Friedreich’s Ataxia.
In 2017 Marissa (age 13) and Josiah (age 7) Graczyk were diagnosed with Friedreich’s Ataxia (FA), a rare, progressive, genetic disease for which there is no treatment or cure.
They are two of six siblings and live east of Kansas City on a small farm. Prior to diagnosis, their parents had no idea genetic disease was present in either side of the family. After 8 years of searching for answers for their daughter’s increasing clumsiness, the diagnosis of FA came as a shock. Friedreich’s Ataxia affects about 1/50,000 individuals. It is caused by a genetic mutation that leads to progressive loss of muscle coordination, slurred speech (loss of speech), scoliosis (often requiring surgery), extreme fatigue, and heart disease. Most individuals die by their mid-twenties of heart failure or other complications. Both children are currently under the care of neurology, cardiology, orthopedics and pulmonology. Marissa has begun heart disease and is increasingly reliant on her wheelchair. Josiah does not yet show signs of heart disease, but has become increasingly uncoordinated and falls often.

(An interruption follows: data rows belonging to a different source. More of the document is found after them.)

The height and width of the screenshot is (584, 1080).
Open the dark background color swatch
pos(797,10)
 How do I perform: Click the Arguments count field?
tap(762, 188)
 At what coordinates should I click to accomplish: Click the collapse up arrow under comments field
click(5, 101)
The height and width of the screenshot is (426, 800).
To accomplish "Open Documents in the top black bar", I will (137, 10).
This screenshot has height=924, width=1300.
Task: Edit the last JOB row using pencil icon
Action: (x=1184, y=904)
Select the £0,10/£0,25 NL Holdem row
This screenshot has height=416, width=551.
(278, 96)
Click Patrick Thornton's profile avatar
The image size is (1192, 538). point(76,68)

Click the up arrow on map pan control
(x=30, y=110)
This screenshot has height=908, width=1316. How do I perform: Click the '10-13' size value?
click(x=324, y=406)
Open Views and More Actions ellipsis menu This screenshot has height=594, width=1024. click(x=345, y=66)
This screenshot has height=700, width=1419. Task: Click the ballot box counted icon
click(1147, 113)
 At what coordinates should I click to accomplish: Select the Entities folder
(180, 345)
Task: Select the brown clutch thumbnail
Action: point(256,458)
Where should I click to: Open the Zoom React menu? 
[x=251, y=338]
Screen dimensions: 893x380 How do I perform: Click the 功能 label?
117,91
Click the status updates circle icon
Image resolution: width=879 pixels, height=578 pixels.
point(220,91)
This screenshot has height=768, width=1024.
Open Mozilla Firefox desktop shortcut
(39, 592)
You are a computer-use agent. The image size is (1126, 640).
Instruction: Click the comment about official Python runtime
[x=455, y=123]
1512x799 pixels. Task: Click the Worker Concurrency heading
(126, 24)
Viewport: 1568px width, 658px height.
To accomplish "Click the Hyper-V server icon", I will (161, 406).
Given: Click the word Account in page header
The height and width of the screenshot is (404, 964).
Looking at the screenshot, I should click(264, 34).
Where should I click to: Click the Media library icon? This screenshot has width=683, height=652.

The disease is heartbreaking for the entire family, but thanks to the efforts of the Friedreich’s Ataxia Research Alliance and other rare disease research groups, like RareKC, there is hope for a treatment or cure.
Our family chooses to focus on making the most of each day; fighting for better treatment for those affected by rare disease; and looking forward to heaven when they can all run and not fall down.